Muchos de los futuros votantes de Pablo Iglesias serán pues los mismos que ya fueron víctimas del timo electoral del PP en noviembre de 2011. Los mismos que se creyeron las evidentes mentiras de Rajoy hace tres años piensan ahora que El Coletas (¡un preparao!) es quien les va a sacar de ésta, en la doble ignorancia -compartida con los genuinos votantes de izquierda del partido- de que se puede enmendar el modelo socioeconómico haciendo política solo en Moncloa y de que vicios muy arraigados en nuestro ADN cultural (incivismo, clientelismo, complacencia con la corrupción, etc.) se pueden erradicar solo a través de la acción de un Gobierno.
Los sensatos intentos de repudiar parte de la deuda y acabar con las políticas de austericidio, de lograr que los ricos paguen más impuestos y meter en cintura a los especuladores financieros, no pueden hacerse solo a nivel estatal: estas medidas, para no llevarnos al suicidio y ser eficaces, tienen que ser consensuadas y establecidas al menos en el marco más global de la Unión Europea. Por otra parte, de nada sirve que un Gobierno lo haga bien (suponiendo que así fuera en el caso de Podemos) si la base social del país no está en línea con sus esfuerzos.
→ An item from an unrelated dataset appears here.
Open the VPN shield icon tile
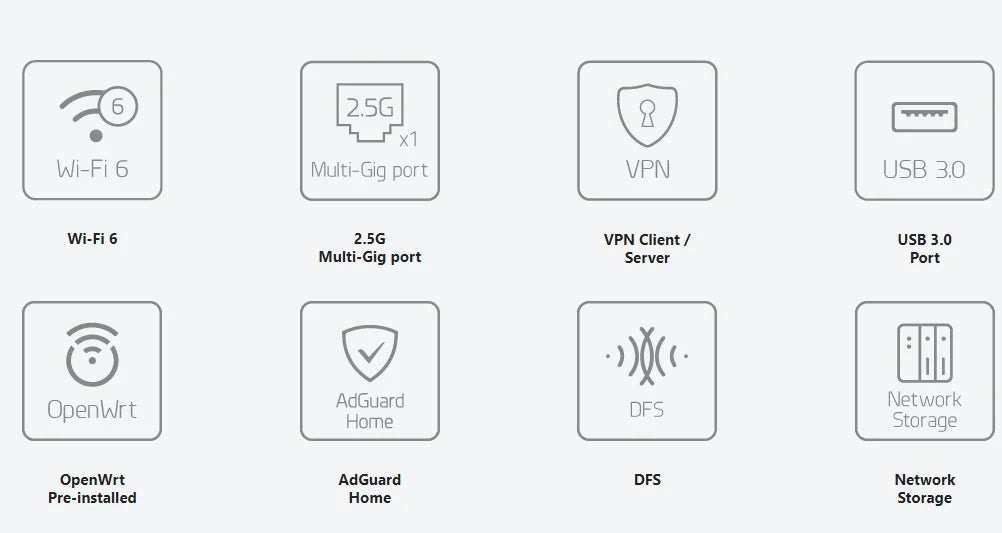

Por ejemplo, de qué sirve apostar decididamente desde el poder político por una economía sostenible si la gente sigue usando el coche para ir hasta la esquina, no apaga las luces del trabajo al irse a casa o sigue derrochando alegremente el agua. La culpa de estas cosas no es, desde luego, ni del capitalismo ni del neoliberalismo: es directamente nuestra, de los ciudadanos.
El siguiente paso electoral de esos votantes intercambiables sin ideología, al ver que no hay soluciones milagrosas y que incluso se hacen cosas que les disgustan (Podemos ha prometido suprimir la tauromaquia, cosa que deseo fervientemente), sería dar su apoyo a un ultraderechista dinámico y guapo que les convenza de que los extranjeros nos roban. Eso sería mucho más coherente con su condición apolítica y desinformada que el voto a Pablo Iglesias. Y también mucho más inquietante, sinceramente.